STATED PROBLEM: Put every line of the records below into a numbered list, leaving out the blank lines.

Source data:
------
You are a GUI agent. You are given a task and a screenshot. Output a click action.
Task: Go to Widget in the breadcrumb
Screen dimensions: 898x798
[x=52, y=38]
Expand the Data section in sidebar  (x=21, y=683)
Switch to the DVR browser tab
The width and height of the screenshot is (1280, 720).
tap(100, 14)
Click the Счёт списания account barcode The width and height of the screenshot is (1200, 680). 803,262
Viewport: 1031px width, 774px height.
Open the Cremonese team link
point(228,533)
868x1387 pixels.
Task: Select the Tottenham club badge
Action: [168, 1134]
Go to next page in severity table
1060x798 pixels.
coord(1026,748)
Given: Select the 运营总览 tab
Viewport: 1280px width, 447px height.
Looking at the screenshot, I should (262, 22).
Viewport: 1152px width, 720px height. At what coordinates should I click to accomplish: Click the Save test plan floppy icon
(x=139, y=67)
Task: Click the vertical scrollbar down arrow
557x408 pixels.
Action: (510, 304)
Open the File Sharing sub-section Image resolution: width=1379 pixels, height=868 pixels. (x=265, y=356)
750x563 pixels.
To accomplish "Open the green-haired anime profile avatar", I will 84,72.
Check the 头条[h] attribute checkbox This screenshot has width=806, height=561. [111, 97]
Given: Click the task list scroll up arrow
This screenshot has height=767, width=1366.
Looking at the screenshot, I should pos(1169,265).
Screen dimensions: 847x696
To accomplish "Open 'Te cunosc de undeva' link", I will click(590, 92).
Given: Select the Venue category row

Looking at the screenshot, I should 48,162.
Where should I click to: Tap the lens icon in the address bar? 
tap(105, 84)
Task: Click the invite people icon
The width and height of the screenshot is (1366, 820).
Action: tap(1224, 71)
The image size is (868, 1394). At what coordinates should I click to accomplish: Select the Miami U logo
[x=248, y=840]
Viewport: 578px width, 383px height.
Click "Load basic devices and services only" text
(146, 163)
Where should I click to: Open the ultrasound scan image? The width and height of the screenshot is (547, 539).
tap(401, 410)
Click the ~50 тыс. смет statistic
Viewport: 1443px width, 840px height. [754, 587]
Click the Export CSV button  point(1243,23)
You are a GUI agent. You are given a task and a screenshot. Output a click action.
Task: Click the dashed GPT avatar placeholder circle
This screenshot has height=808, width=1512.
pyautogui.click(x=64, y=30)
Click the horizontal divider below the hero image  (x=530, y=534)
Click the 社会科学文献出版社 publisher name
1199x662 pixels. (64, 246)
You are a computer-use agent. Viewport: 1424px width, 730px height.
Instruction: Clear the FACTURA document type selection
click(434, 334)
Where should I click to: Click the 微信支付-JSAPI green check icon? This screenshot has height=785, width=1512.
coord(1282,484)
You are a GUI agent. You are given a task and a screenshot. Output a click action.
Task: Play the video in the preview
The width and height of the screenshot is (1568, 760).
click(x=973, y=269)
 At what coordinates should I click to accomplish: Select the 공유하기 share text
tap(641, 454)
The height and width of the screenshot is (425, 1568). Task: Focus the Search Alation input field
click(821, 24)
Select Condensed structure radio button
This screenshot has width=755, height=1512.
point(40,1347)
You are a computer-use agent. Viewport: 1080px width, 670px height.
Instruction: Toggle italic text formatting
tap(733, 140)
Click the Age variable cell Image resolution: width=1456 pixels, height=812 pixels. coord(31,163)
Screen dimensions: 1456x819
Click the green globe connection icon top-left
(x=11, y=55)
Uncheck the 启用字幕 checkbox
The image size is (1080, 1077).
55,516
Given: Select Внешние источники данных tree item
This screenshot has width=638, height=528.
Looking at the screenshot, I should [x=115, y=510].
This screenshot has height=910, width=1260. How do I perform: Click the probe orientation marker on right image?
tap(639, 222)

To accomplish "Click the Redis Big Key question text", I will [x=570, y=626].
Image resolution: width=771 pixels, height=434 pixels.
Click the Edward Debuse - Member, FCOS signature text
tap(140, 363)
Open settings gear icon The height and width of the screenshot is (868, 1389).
------
SOLVED EXERCISE:
1. You are a GUI agent. You are given a task and a screenshot. Output a click action.
2. Task: Go to Widget in the breadcrumb
3. Screen dimensions: 898x798
4. [x=52, y=38]
5. Expand the Data section in sidebar  (x=21, y=683)
6. Switch to the DVR browser tab
7. The width and height of the screenshot is (1280, 720).
8. tap(100, 14)
9. Click the Счёт списания account barcode The width and height of the screenshot is (1200, 680). 803,262
10. Viewport: 1031px width, 774px height.
11. Open the Cremonese team link
12. point(228,533)
13. 868x1387 pixels.
14. Task: Select the Tottenham club badge
15. Action: [168, 1134]
16. Go to next page in severity table
17. 1060x798 pixels.
18. coord(1026,748)
19. Given: Select the 运营总览 tab
20. Viewport: 1280px width, 447px height.
21. Looking at the screenshot, I should (262, 22).
22. Viewport: 1152px width, 720px height. At what coordinates should I click to accomplish: Click the Save test plan floppy icon
23. (x=139, y=67)
24. Task: Click the vertical scrollbar down arrow
25. 557x408 pixels.
26. Action: (510, 304)
27. Open the File Sharing sub-section Image resolution: width=1379 pixels, height=868 pixels. (x=265, y=356)
28. 750x563 pixels.
29. To accomplish "Open the green-haired anime profile avatar", I will 84,72.
30. Check the 头条[h] attribute checkbox This screenshot has width=806, height=561. [111, 97]
31. Given: Click the task list scroll up arrow
32. This screenshot has height=767, width=1366.
33. Looking at the screenshot, I should pos(1169,265).
34. Screen dimensions: 847x696
35. To accomplish "Open 'Te cunosc de undeva' link", I will click(590, 92).
36. Given: Select the Venue category row
37. Looking at the screenshot, I should 48,162.
38. Where should I click to: Tap the lens icon in the address bar? 
39. tap(105, 84)
40. Task: Click the invite people icon
41. The width and height of the screenshot is (1366, 820).
42. Action: tap(1224, 71)
43. The image size is (868, 1394). At what coordinates should I click to accomplish: Select the Miami U logo
44. [x=248, y=840]
45. Viewport: 578px width, 383px height.
46. Click "Load basic devices and services only" text
47. (146, 163)
48. Where should I click to: Open the ultrasound scan image? The width and height of the screenshot is (547, 539).
49. tap(401, 410)
50. Click the ~50 тыс. смет statistic
51. Viewport: 1443px width, 840px height. [754, 587]
52. Click the Export CSV button  point(1243,23)
53. You are a GUI agent. You are given a task and a screenshot. Output a click action.
54. Task: Click the dashed GPT avatar placeholder circle
55. This screenshot has height=808, width=1512.
56. pyautogui.click(x=64, y=30)
57. Click the horizontal divider below the hero image  (x=530, y=534)
58. Click the 社会科学文献出版社 publisher name
59. 1199x662 pixels. (64, 246)
60. You are a computer-use agent. Viewport: 1424px width, 730px height.
61. Instruction: Clear the FACTURA document type selection
62. click(434, 334)
63. Where should I click to: Click the 微信支付-JSAPI green check icon? This screenshot has height=785, width=1512.
64. coord(1282,484)
65. You are a GUI agent. You are given a task and a screenshot. Output a click action.
66. Task: Play the video in the preview
67. The width and height of the screenshot is (1568, 760).
68. click(x=973, y=269)
69.  At what coordinates should I click to accomplish: Select the 공유하기 share text
70. tap(641, 454)
71. The height and width of the screenshot is (425, 1568). Task: Focus the Search Alation input field
72. click(821, 24)
73. Select Condensed structure radio button
74. This screenshot has width=755, height=1512.
75. point(40,1347)
76. You are a computer-use agent. Viewport: 1080px width, 670px height.
77. Instruction: Toggle italic text formatting
78. tap(733, 140)
79. Click the Age variable cell Image resolution: width=1456 pixels, height=812 pixels. coord(31,163)
80. Screen dimensions: 1456x819
81. Click the green globe connection icon top-left
82. (x=11, y=55)
83. Uncheck the 启用字幕 checkbox
84. The image size is (1080, 1077).
85. 55,516
86. Given: Select Внешние источники данных tree item
87. This screenshot has width=638, height=528.
88. Looking at the screenshot, I should [x=115, y=510].
89. This screenshot has height=910, width=1260. How do I perform: Click the probe orientation marker on right image?
90. tap(639, 222)
91. To accomplish "Click the Redis Big Key question text", I will [x=570, y=626].
92. Image resolution: width=771 pixels, height=434 pixels.
93. Click the Edward Debuse - Member, FCOS signature text
94. tap(140, 363)
95. Open settings gear icon The height and width of the screenshot is (868, 1389).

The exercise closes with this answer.